Gegründet hatte Keel Diogenes bereits 1952 als Einmannunternehmen. Sein Jugendfreund Rudolf C. Bettschart kam zwei Jahre später dazu und kümmerte sich zuerst ehrenamtlich um die Buchhaltung. 1961 stieg er hauptberuflich ins Unternehmen ein. Die Anfangszeigt des Unternehmens war von mäßigem Erfolg geprägt und Mitte der 1960er Jahre schrammte man nur haarscharf am Konkurs vorbei. Doch das sollte sich mit dem Wechsel des gesellschaftskritischen Deutschen Autors Alfred Andersch zu Diogenes 1967 schlagartig ändern. Sein Roman Efraim setzte sich an die Spitze der Spiegel Bestsellerliste und bescherte dem Verlag Startauflage von 50.000 Stück.

Belletristik mit Anspruch

Im Anschluss schaffte es Keel immer wieder seinen Riecher sowohl für große Literatur, als auch für hochklassige Belletristik zu beweisen. Zeitgenössische internationale Starautoren wie Paulo Coelho, Patricia Highsmith oder Donna Leon standen ebenso in seinem Programm wie Klassiker vom Zuschnitt eines Lew Tolstoi oder Gustave Flaubert.
Lebenslange berufliche Beziehungen aber auch private Freundschaften verbanden ihn auch mit dem Schweizer Dramatiker Friedrich Dürrenmatt sowie dem kürzlich verstorbenen deutschen Multi-Künstler Bernhard-Victor Christoph Carl von Bülow, bekannt als Loriot.

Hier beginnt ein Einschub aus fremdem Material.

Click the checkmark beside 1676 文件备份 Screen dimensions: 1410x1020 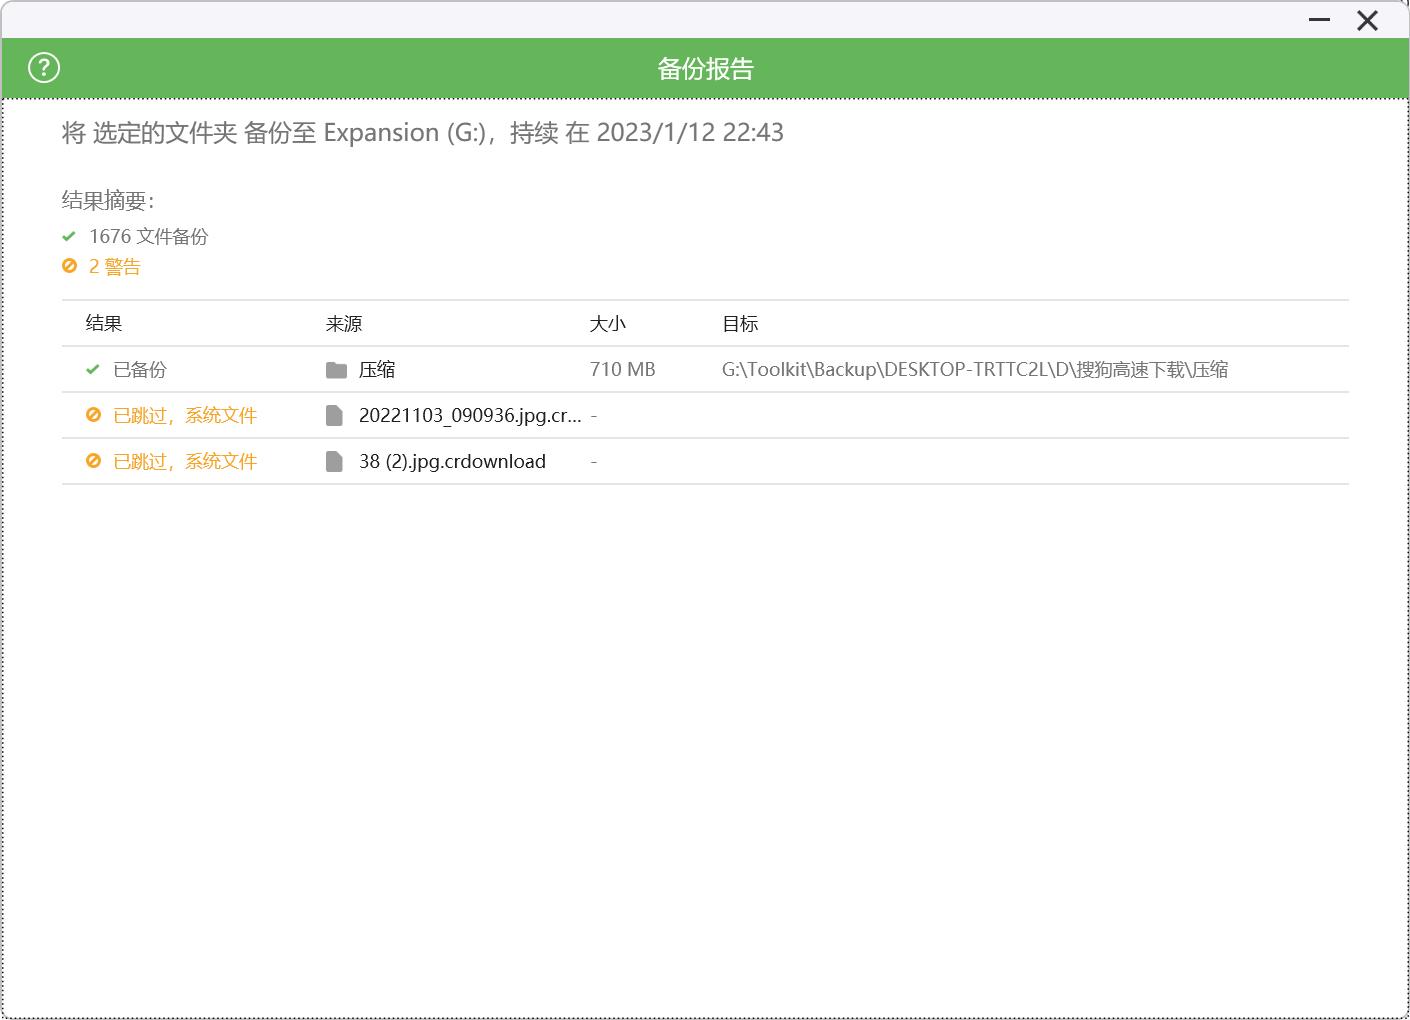tap(69, 236)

In seiner Karriere machte Keel Diogenes mit einer Gesamtauflage von 200 Millionen Exemplaren zum größten rein belletristischen Verlag Europas. Sein Erfolgsgeheimnis dabei war denkbar einfach, wie er einmal in einer Verlagschronik erklärte: "Ich teile alle Werke in zwei Sorten ein: solche, die mir gefallen, und solche, die mir nicht gefallen. Ein anderes Kriterium habe ich nicht."